IllinoisPaul Ricker



In this section

Binary stars


Sirius A and B
Sirius A and B (MacDonald Obs.)
At least half of the visible points of light in the sky that a naked-eye observer would identify as "stars" are, in fact, binary stars -- pairs of stars that orbit each other. If the stars are close enough together, their mutual gravitational pull can deform them from a spherical shape. If one of the stars is more massive than the other, as is usually the case, their differing evolutionary timescales can lead to very interesting behavior -- including the transfer of matter from one star to the other. If the star receiving matter is a compact object (a white dwarf, neutron star, or black hole), a variety of energetic phenomena, such as novae, X-ray bursts, and supernovae, can occur.

University of Illinois graduate student Kuo-Chuan Pan works with me on these projects.

Common-envelope evolution

In order for two stars in a binary system to interact strongly with each other, they must form a "close binary" -- ie. their separation must be a small multiple of the larger star's radius. Most binary systems do not form in this configuration, but they can evolve into close binaries by passing through what is known as the common-envelope phase. During the common-envelope phase, one of the stars in a binary system has evolved through consumption of its hydrogen fuel into a red giant. Red giants have large, distended atmospheres, so even though the stars may have been well-separated when they were smaller, now that one of them is a red giant some of the material in the red giant may be close enough to the companion star to fall towards the companion. This situation is called Roche-lobe overflow. Some of the overflowing material accretes onto the companion, while some of it is kicked out of the system by the companion's gravitational field. The tidal interaction between the red-giant envelope and the companion star causes the companion to spiral inward, orbiting within the red-giant (now "common") envelope, ejecting more and more of the envelope material.

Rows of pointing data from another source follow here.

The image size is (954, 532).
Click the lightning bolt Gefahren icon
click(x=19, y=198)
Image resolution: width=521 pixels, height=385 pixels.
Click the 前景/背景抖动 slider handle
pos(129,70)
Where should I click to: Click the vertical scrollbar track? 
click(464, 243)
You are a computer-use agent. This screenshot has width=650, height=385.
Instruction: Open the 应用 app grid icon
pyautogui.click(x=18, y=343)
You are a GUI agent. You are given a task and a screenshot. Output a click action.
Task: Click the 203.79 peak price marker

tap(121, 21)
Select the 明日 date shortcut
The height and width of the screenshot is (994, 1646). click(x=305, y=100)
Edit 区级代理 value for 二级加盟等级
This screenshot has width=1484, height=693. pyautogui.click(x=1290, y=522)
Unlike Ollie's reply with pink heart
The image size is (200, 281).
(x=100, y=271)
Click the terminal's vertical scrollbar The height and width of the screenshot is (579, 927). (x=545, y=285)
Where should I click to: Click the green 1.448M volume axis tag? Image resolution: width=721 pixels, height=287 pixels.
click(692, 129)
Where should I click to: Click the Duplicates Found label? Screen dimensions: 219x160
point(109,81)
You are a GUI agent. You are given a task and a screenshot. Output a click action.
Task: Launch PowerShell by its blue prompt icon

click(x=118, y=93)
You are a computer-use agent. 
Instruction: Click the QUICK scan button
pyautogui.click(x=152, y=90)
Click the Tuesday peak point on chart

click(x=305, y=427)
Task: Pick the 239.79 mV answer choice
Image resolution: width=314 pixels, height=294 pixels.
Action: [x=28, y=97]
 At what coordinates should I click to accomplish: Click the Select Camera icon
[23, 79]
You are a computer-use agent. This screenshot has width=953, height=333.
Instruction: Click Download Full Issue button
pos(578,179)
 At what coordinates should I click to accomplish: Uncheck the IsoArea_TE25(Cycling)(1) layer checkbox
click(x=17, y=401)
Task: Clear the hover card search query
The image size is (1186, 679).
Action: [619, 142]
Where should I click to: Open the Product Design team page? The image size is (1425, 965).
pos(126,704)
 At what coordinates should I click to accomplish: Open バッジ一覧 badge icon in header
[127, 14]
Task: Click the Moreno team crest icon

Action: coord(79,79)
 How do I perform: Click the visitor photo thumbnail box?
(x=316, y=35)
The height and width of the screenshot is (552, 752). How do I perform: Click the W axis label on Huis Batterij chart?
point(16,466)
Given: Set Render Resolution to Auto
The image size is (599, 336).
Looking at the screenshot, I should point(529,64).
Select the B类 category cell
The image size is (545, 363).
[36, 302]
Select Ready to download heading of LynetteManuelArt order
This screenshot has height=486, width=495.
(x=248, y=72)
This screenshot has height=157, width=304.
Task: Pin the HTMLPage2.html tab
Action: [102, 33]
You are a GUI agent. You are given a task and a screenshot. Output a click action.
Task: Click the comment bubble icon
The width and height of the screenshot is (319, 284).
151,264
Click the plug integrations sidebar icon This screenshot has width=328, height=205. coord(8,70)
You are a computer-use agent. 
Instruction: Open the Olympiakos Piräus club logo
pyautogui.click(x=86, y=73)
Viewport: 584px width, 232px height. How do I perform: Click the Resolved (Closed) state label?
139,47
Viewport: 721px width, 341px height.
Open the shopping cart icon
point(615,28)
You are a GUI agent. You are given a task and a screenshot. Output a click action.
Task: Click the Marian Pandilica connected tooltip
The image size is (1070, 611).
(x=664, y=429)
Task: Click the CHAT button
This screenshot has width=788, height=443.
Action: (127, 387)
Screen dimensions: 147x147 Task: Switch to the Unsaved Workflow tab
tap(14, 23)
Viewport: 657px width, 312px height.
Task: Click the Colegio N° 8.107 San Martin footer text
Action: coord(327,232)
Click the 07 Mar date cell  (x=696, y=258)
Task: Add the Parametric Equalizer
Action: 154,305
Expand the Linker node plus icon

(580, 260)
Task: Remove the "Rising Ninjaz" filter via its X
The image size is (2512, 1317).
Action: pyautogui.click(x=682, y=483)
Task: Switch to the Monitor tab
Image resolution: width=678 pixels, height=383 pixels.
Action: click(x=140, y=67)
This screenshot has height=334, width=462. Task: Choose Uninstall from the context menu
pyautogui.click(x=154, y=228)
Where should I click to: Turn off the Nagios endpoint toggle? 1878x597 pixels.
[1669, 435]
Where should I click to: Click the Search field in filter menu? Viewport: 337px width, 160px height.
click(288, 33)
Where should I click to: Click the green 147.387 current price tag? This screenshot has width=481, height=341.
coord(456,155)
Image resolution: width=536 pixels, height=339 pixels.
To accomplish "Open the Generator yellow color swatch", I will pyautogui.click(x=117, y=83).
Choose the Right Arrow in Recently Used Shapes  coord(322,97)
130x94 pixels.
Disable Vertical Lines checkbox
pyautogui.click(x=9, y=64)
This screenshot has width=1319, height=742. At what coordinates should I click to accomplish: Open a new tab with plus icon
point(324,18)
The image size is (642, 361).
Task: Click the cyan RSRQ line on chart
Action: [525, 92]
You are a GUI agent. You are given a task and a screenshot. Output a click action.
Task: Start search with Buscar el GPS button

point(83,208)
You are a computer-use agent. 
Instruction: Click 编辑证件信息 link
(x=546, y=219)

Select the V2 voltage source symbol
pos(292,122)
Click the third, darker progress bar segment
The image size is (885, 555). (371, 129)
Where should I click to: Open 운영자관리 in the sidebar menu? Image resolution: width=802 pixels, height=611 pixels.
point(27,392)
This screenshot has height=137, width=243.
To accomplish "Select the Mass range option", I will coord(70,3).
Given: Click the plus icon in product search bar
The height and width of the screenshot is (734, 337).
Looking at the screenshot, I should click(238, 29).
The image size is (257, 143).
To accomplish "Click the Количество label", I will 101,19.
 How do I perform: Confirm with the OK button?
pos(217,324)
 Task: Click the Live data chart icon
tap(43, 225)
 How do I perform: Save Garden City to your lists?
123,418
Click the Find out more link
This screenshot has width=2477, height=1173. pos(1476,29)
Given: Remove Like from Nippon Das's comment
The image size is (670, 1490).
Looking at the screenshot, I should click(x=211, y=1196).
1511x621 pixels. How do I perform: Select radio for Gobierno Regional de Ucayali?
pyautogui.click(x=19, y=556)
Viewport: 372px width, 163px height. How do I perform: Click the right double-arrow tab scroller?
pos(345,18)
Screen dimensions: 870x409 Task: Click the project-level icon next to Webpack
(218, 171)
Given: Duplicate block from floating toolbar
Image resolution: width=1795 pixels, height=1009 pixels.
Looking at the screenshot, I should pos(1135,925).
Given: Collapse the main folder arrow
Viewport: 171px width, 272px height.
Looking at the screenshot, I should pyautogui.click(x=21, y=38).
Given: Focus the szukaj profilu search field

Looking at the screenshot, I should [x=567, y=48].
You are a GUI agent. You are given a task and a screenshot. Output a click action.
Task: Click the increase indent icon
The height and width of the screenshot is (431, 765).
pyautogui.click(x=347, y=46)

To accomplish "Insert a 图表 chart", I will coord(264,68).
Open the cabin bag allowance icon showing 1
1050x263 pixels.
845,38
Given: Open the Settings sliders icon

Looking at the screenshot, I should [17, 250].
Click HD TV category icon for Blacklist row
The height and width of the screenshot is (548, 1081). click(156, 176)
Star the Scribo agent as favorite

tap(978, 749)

Common-envelope simulation
The common-envelope phase lasts for a very short period of time in the lives of the stars -- the stars themselves may spend billions of years fusing hydrogen on the main sequence, but once the common-envelope phase begins it lasts only a few months at most. Nevertheless, its effects are profound. There are two possible outcomes: one in which the companion's inspiral continues until the two stars fuse into a single giant, rapidly spinning star, and one in which the inspiral stops at some intermediate radius, leaving a close binary system. A binary system may pass through more than one common-envelope phase as the companion star reaches the end of its main-sequence lifetime and becomes a red giant.

Together with Ronald Taam at Northwestern University, our group is performing computer simulations of the hydrodynamics of the common-envelope phase to identify the physical mechanisms that drive energy, mass, and angular momentum loss from such systems and to determine which binary star systems will end up as merged, rapidly spinning stars and which ones will become close binaries. Our results thus far suggest that hydrodynamic drag is far less important in driving the inspiral than gravitational tidal drag due to the extended common envelope. We have also found that a common analytical prescription used to estimate the effects of common-envelope evolution on populations of binary star systems dramatically overestimates the amount of accretion onto the companion. We continue to work toward a better understanding of the population effects of the common-envelope phase by simulating the common-envelope evolution of binary systems with different masses, evolutionary states, and initial orbital separations.

Type Ia supernovae

The most widely accepted model for Type Ia supernovae holds that they occur when a white dwarf star in a close binary system accretes sufficient material from its giant companion to exceed a stability threshold called the Chandrasekhar mass (equal to about 1.4 times the Sun's mass). Once it exceeds this threshold, density and temperature fluctuations in its core cause runaway fusion reactions involving carbon and oxygen to blow apart the star. The entire problem considering steady accretion onto the white dwarf, ignition and propagation of the nuclear flame, detonation, and interaction of the ejected white dwarf material with its surroundings is a very challenging computational problem because of the wide range of length and time scales involved. However, we can study each step separately from the others to gain insights into the working of the entire process.

Our group is using a simulation setup based on our common-envelope work to study the question of how a Type Ia supernova affects the non-white-dwarf companion star and the surrounding interstellar medium. In particular, we are interested in learning how much of the companion star is stripped away or ionized by the explosion, as well as how much of the nuclear fusion products of the supernova are deposited onto the companion. These simulations will enable us to determine the properties of post-Type Ia systems and allow us to connect their observable characteristics to the specific type of progenitor binary system responsible for the supernova.